De todas as coisas que envolvem o futebol
poucas invocam mais a nossa capacidade de improvisar do que a trave. Desde
menino aprendemos a colocar lá, ao pé de uma linha de fundo muitas vezes
invisível, dois pedaços de tijolos, dois chinelos, dois pequenos pedaços de pau,
duas latas, duas pedras, seja o que for. E o resto fica por conta da imaginação.
A partir daqueles dois pontos, dispostos a uma distância de alguns pés um do
outro, tratamos de visualizar todo o resto.
A linha reta das traves que vai
desaguar no limite das forquilhas. O travessão. As três linhas que formam com o
chão um retângulo que desperta infinitas possibilidades. E por mais que uma hora
se descubra que as linhas imaginadas não estavam no mesmo lugar, já que um diz,
convicto: foi gol! Enquanto o outro tão convicto quanto sentencia: foi por fora.

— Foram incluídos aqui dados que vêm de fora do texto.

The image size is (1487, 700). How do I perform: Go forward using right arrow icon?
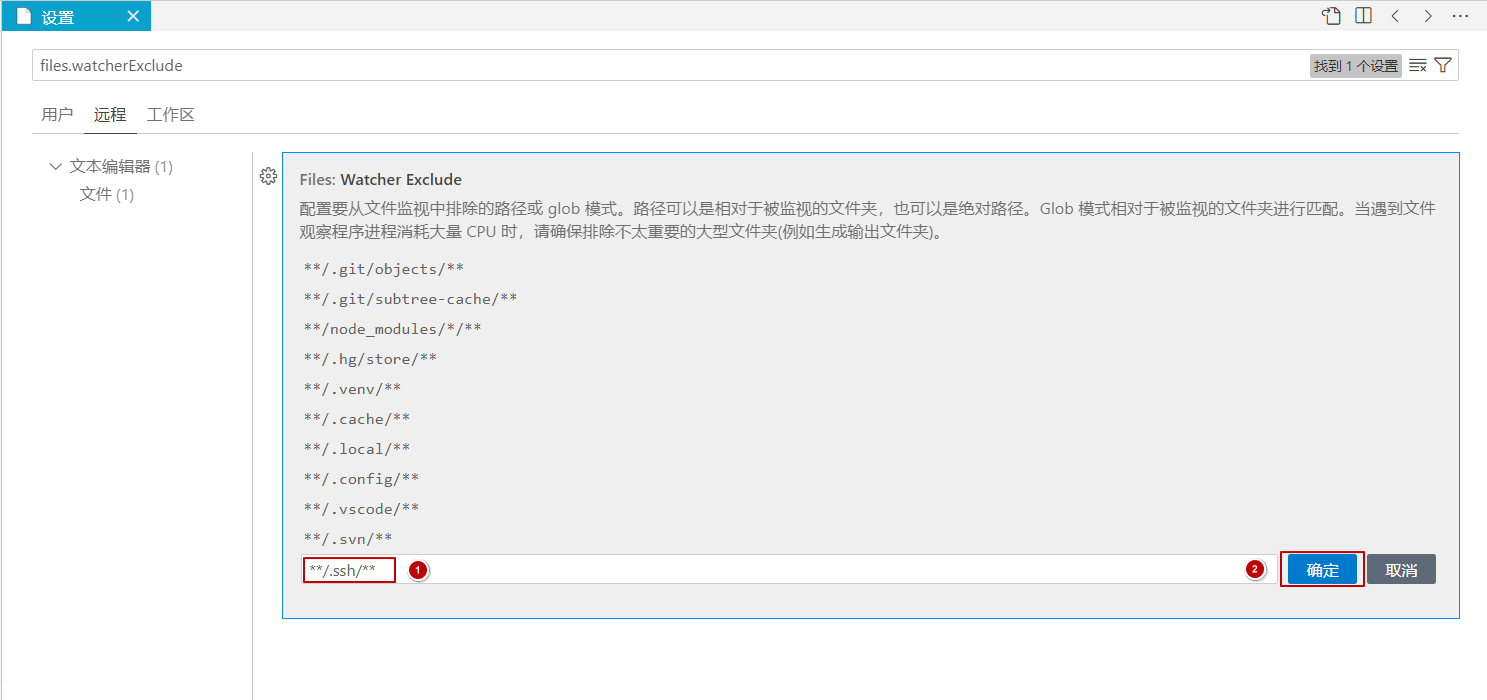pyautogui.click(x=1428, y=16)
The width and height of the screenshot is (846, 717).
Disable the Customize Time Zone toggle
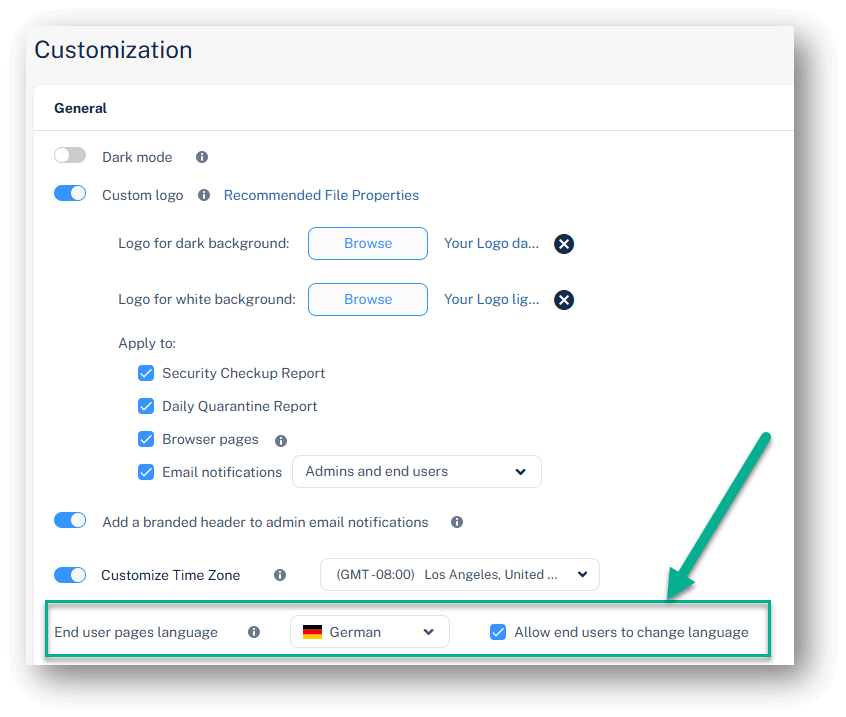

Ainda assim, paira ali naquele ambiente uma suntuosa cumplicidade a respeito
dessas linhas imaginárias. Linhas que só acabam deslocadas por puro interesse.
E como se sabe nessas traves improvisadas quando uma bola não se colocou por
cima dela? Ora, não se sabe. O que se sabe, é que ao colocar ali, um tanto
distantes, dois pedaços de tijolos, dois chinelos, dois pequenos pedaços de pau,
duas pedras, duas latas, seja o que for, se provoca uma imaginação comum, capaz
de apontar o quanto uma bola que se desprende do chão em sua trajetória está
apta se ser declarada como provocadora de um gol. Ou eu era louco, ou era apenas
um menino encantado com o jogo. Mas trago em mim a certeza de que como todos os
outros ali sabia de cor e com precisão pretensamente matemática
cada uma daquelas medidas, cada uma daquelas linhas.
Trave mesmo, dessas com toda
estatura e imponência das profissionais que decretam os limites de um gol sem
deixar o mínimo espaço para a imaginação foi luxo que eu demorei a provar. Bem
antes disso descobri uma com todos os ângulos e linhas à vista e ainda assim
nascida do improviso. Fomos morar num prédio simples de três andares recém
construído. Lá, entre o primeiro e o segundo blocos, perto do enorme quadro de
luz, alguém deixou à mostra um encanamento que saia do chão e formava uma trave
em miniatura. Linhas perfeitas a provocar nossa imaginação.
Chumbada no chão,
fixa, resistente, parecia um presente, que fez aquele pedaço de garagem
diferente de todo o resto. Foi ali que descobri a emoção de fazer um gol com a
bola batendo antes no travessão ou o delírio de marcar um gol mandando a bola no
ângulo. Loucura! O futebol estava quase todo desvendado, quase. Até hoje não sei
que função poderia ter aquele encanamento. Servir para prender bicicletas,
talvez! O fato é que jamais encontrei uma atada ao lugar por um cadeado ou coisa
que o valha. Aquele encanamento, desde sua descoberta esteve sempre a serviço da
nossa imaginação, assim como os bancos da velha praça em frente ao colégio,
cujas linhas víamos como traves perfeitas.
E só não via quem não era menino ou
quem não andava encantado pelo jogo de bola. Até hoje toda vez que passo por uma
pelada dessas improvisadas e vejo os gols marcados assim, com dois chinelos,
duas pedras, duas latas, dois tijolos, duas pedras, seja como for, algo em mim
se renova. O futebol em mim se renova.